**EXTRACTED MATERIAL**:
┌──

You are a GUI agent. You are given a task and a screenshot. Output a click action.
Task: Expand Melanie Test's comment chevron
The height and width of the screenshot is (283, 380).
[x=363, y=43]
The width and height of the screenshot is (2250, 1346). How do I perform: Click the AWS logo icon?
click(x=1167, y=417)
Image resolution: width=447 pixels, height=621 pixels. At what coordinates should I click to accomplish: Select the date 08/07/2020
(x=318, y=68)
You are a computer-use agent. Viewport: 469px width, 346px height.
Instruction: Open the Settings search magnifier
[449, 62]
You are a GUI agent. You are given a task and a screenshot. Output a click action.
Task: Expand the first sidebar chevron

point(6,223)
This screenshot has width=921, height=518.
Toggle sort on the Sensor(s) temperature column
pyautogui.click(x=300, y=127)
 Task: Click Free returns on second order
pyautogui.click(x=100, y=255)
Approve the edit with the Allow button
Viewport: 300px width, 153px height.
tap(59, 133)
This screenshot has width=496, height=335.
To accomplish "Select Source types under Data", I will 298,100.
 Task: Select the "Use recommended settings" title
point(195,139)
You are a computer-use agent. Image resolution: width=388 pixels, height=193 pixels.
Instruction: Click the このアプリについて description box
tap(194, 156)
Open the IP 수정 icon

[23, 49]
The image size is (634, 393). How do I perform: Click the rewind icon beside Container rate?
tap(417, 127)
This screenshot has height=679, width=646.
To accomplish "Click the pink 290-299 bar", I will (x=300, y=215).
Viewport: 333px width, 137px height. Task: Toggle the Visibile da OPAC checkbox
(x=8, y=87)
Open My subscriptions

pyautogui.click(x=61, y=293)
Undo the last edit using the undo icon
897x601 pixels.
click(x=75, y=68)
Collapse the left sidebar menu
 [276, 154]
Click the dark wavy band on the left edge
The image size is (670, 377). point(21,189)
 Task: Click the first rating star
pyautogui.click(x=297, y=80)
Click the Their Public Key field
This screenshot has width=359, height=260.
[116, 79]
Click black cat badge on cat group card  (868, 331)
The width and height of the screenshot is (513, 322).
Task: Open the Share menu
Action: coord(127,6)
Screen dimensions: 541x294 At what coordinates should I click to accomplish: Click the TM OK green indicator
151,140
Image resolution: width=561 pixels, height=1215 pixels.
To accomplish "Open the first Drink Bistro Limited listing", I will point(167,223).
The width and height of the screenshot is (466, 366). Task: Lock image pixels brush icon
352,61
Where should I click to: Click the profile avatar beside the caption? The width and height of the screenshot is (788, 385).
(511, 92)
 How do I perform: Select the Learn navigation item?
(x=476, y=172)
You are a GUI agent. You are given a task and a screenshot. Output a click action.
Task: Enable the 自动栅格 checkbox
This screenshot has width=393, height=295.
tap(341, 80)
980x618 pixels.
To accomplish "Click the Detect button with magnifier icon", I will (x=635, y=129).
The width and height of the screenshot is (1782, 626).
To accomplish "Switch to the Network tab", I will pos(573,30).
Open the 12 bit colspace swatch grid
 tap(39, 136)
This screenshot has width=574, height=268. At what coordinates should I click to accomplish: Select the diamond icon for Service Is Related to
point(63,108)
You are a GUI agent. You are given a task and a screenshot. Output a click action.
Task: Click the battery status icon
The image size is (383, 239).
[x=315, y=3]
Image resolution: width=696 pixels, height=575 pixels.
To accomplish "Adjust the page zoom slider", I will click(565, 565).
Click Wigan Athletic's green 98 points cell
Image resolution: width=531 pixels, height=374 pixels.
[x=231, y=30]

└──

**TASK DIRECTIONS**: Print all the records precisely.

**YOUR RESPONSE**:
You are a GUI agent. You are given a task and a screenshot. Output a click action.
Task: Expand Melanie Test's comment chevron
The height and width of the screenshot is (283, 380).
[x=363, y=43]
The width and height of the screenshot is (2250, 1346). How do I perform: Click the AWS logo icon?
click(x=1167, y=417)
Image resolution: width=447 pixels, height=621 pixels. At what coordinates should I click to accomplish: Select the date 08/07/2020
(x=318, y=68)
You are a computer-use agent. Viewport: 469px width, 346px height.
Instruction: Open the Settings search magnifier
[449, 62]
You are a GUI agent. You are given a task and a screenshot. Output a click action.
Task: Expand the first sidebar chevron

point(6,223)
This screenshot has width=921, height=518.
Toggle sort on the Sensor(s) temperature column
pyautogui.click(x=300, y=127)
 Task: Click Free returns on second order
pyautogui.click(x=100, y=255)
Approve the edit with the Allow button
Viewport: 300px width, 153px height.
tap(59, 133)
This screenshot has width=496, height=335.
To accomplish "Select Source types under Data", I will 298,100.
 Task: Select the "Use recommended settings" title
point(195,139)
You are a computer-use agent. Image resolution: width=388 pixels, height=193 pixels.
Instruction: Click the このアプリについて description box
tap(194, 156)
Open the IP 수정 icon

[23, 49]
The image size is (634, 393). How do I perform: Click the rewind icon beside Container rate?
tap(417, 127)
This screenshot has height=679, width=646.
To accomplish "Click the pink 290-299 bar", I will (x=300, y=215).
Viewport: 333px width, 137px height. Task: Toggle the Visibile da OPAC checkbox
(x=8, y=87)
Open My subscriptions

pyautogui.click(x=61, y=293)
Undo the last edit using the undo icon
897x601 pixels.
click(x=75, y=68)
Collapse the left sidebar menu
 [276, 154]
Click the dark wavy band on the left edge
The image size is (670, 377). point(21,189)
 Task: Click the first rating star
pyautogui.click(x=297, y=80)
Click the Their Public Key field
This screenshot has width=359, height=260.
[116, 79]
Click black cat badge on cat group card  (868, 331)
The width and height of the screenshot is (513, 322).
Task: Open the Share menu
Action: coord(127,6)
Screen dimensions: 541x294 At what coordinates should I click to accomplish: Click the TM OK green indicator
151,140
Image resolution: width=561 pixels, height=1215 pixels.
To accomplish "Open the first Drink Bistro Limited listing", I will point(167,223).
The width and height of the screenshot is (466, 366). Task: Lock image pixels brush icon
352,61
Where should I click to: Click the profile avatar beside the caption? The width and height of the screenshot is (788, 385).
(511, 92)
 How do I perform: Select the Learn navigation item?
(x=476, y=172)
You are a GUI agent. You are given a task and a screenshot. Output a click action.
Task: Enable the 自动栅格 checkbox
This screenshot has width=393, height=295.
tap(341, 80)
980x618 pixels.
To accomplish "Click the Detect button with magnifier icon", I will (x=635, y=129).
The width and height of the screenshot is (1782, 626).
To accomplish "Switch to the Network tab", I will pos(573,30).
Open the 12 bit colspace swatch grid
 tap(39, 136)
This screenshot has width=574, height=268. At what coordinates should I click to accomplish: Select the diamond icon for Service Is Related to
point(63,108)
You are a GUI agent. You are given a task and a screenshot. Output a click action.
Task: Click the battery status icon
The image size is (383, 239).
[x=315, y=3]
Image resolution: width=696 pixels, height=575 pixels.
To accomplish "Adjust the page zoom slider", I will click(565, 565).
Click Wigan Athletic's green 98 points cell
Image resolution: width=531 pixels, height=374 pixels.
[x=231, y=30]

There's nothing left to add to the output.